Stored items from a collection
--
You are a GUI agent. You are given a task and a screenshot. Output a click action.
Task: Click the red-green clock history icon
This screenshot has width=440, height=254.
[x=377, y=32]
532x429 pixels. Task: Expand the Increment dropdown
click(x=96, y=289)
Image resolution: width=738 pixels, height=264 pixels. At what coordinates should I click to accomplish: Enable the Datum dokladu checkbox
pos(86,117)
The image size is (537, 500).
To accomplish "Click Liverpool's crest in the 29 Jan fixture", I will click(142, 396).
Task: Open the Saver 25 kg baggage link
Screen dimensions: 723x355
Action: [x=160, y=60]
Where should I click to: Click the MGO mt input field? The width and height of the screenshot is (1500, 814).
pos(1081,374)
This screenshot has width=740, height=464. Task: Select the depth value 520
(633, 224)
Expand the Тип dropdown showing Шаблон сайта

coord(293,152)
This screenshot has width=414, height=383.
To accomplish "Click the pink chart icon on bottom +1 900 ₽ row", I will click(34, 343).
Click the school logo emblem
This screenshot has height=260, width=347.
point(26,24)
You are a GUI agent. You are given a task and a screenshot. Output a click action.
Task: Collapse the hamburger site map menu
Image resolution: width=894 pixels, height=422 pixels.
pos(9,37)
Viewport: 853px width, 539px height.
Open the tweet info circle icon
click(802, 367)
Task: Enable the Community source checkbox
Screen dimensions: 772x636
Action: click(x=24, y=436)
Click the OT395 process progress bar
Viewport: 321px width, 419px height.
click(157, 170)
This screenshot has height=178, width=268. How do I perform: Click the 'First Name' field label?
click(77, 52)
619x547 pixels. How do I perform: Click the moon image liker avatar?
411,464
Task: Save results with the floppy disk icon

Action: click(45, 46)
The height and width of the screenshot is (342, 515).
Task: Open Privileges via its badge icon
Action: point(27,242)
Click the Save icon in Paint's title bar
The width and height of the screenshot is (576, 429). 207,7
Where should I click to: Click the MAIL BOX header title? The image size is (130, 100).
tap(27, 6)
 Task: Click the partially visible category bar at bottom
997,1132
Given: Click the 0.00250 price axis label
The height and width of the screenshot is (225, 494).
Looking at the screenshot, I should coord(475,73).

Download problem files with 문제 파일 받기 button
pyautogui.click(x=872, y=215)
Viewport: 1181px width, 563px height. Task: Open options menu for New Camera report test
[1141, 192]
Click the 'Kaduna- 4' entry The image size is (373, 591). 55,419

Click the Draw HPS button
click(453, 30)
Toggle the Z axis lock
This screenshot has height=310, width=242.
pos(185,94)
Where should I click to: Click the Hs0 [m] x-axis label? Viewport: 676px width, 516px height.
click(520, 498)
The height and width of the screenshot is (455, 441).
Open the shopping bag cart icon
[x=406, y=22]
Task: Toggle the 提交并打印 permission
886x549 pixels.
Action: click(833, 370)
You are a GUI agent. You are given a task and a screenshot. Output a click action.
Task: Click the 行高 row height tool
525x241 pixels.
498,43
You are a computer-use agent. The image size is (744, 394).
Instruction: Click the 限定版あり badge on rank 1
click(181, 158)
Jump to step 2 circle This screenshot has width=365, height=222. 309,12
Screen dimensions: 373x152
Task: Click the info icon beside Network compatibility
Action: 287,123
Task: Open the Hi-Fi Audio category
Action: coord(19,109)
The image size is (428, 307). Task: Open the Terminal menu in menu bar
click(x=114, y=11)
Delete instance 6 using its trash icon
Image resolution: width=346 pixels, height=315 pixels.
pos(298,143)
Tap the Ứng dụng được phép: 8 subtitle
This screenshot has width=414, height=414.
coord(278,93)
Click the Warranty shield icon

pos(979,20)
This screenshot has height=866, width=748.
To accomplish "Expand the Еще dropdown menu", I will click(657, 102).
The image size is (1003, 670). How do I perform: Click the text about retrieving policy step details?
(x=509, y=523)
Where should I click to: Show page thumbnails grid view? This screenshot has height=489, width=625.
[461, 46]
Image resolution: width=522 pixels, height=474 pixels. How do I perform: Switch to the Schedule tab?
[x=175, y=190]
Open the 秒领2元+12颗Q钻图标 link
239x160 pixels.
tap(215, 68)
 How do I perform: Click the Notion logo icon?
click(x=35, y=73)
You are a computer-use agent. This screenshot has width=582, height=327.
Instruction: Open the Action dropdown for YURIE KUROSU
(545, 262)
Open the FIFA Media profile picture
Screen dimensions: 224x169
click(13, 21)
--
PROBLEM STATEMENT:
The records above must be output exactly, in full.

ANSWER TO THIS TASK:
You are a GUI agent. You are given a task and a screenshot. Output a click action.
Task: Click the red-green clock history icon
This screenshot has width=440, height=254.
[x=377, y=32]
532x429 pixels. Task: Expand the Increment dropdown
click(x=96, y=289)
Image resolution: width=738 pixels, height=264 pixels. At what coordinates should I click to accomplish: Enable the Datum dokladu checkbox
pos(86,117)
The image size is (537, 500).
To accomplish "Click Liverpool's crest in the 29 Jan fixture", I will click(142, 396).
Task: Open the Saver 25 kg baggage link
Screen dimensions: 723x355
Action: [x=160, y=60]
Where should I click to: Click the MGO mt input field? The width and height of the screenshot is (1500, 814).
pos(1081,374)
This screenshot has width=740, height=464. Task: Select the depth value 520
(633, 224)
Expand the Тип dropdown showing Шаблон сайта

coord(293,152)
This screenshot has width=414, height=383.
To accomplish "Click the pink chart icon on bottom +1 900 ₽ row", I will click(34, 343).
Click the school logo emblem
This screenshot has height=260, width=347.
point(26,24)
You are a GUI agent. You are given a task and a screenshot. Output a click action.
Task: Collapse the hamburger site map menu
Image resolution: width=894 pixels, height=422 pixels.
pos(9,37)
Viewport: 853px width, 539px height.
Open the tweet info circle icon
click(802, 367)
Task: Enable the Community source checkbox
Screen dimensions: 772x636
Action: click(x=24, y=436)
Click the OT395 process progress bar
Viewport: 321px width, 419px height.
click(157, 170)
This screenshot has height=178, width=268. How do I perform: Click the 'First Name' field label?
click(77, 52)
619x547 pixels. How do I perform: Click the moon image liker avatar?
411,464
Task: Save results with the floppy disk icon

Action: click(45, 46)
The height and width of the screenshot is (342, 515).
Task: Open Privileges via its badge icon
Action: point(27,242)
Click the Save icon in Paint's title bar
The width and height of the screenshot is (576, 429). 207,7
Where should I click to: Click the MAIL BOX header title? The image size is (130, 100).
tap(27, 6)
 Task: Click the partially visible category bar at bottom
997,1132
Given: Click the 0.00250 price axis label
The height and width of the screenshot is (225, 494).
Looking at the screenshot, I should coord(475,73).

Download problem files with 문제 파일 받기 button
pyautogui.click(x=872, y=215)
Viewport: 1181px width, 563px height. Task: Open options menu for New Camera report test
[1141, 192]
Click the 'Kaduna- 4' entry The image size is (373, 591). 55,419

Click the Draw HPS button
click(453, 30)
Toggle the Z axis lock
This screenshot has height=310, width=242.
pos(185,94)
Where should I click to: Click the Hs0 [m] x-axis label? Viewport: 676px width, 516px height.
click(520, 498)
The height and width of the screenshot is (455, 441).
Open the shopping bag cart icon
[x=406, y=22]
Task: Toggle the 提交并打印 permission
886x549 pixels.
Action: click(833, 370)
You are a GUI agent. You are given a task and a screenshot. Output a click action.
Task: Click the 行高 row height tool
525x241 pixels.
498,43
You are a computer-use agent. The image size is (744, 394).
Instruction: Click the 限定版あり badge on rank 1
click(181, 158)
Jump to step 2 circle This screenshot has width=365, height=222. 309,12
Screen dimensions: 373x152
Task: Click the info icon beside Network compatibility
Action: 287,123
Task: Open the Hi-Fi Audio category
Action: coord(19,109)
The image size is (428, 307). Task: Open the Terminal menu in menu bar
click(x=114, y=11)
Delete instance 6 using its trash icon
Image resolution: width=346 pixels, height=315 pixels.
pos(298,143)
Tap the Ứng dụng được phép: 8 subtitle
This screenshot has width=414, height=414.
coord(278,93)
Click the Warranty shield icon

pos(979,20)
This screenshot has height=866, width=748.
To accomplish "Expand the Еще dropdown menu", I will click(657, 102).
The image size is (1003, 670). How do I perform: Click the text about retrieving policy step details?
(x=509, y=523)
Where should I click to: Show page thumbnails grid view? This screenshot has height=489, width=625.
[461, 46]
Image resolution: width=522 pixels, height=474 pixels. How do I perform: Switch to the Schedule tab?
[x=175, y=190]
Open the 秒领2元+12颗Q钻图标 link
239x160 pixels.
tap(215, 68)
 How do I perform: Click the Notion logo icon?
click(x=35, y=73)
You are a computer-use agent. This screenshot has width=582, height=327.
Instruction: Open the Action dropdown for YURIE KUROSU
(545, 262)
Open the FIFA Media profile picture
Screen dimensions: 224x169
click(13, 21)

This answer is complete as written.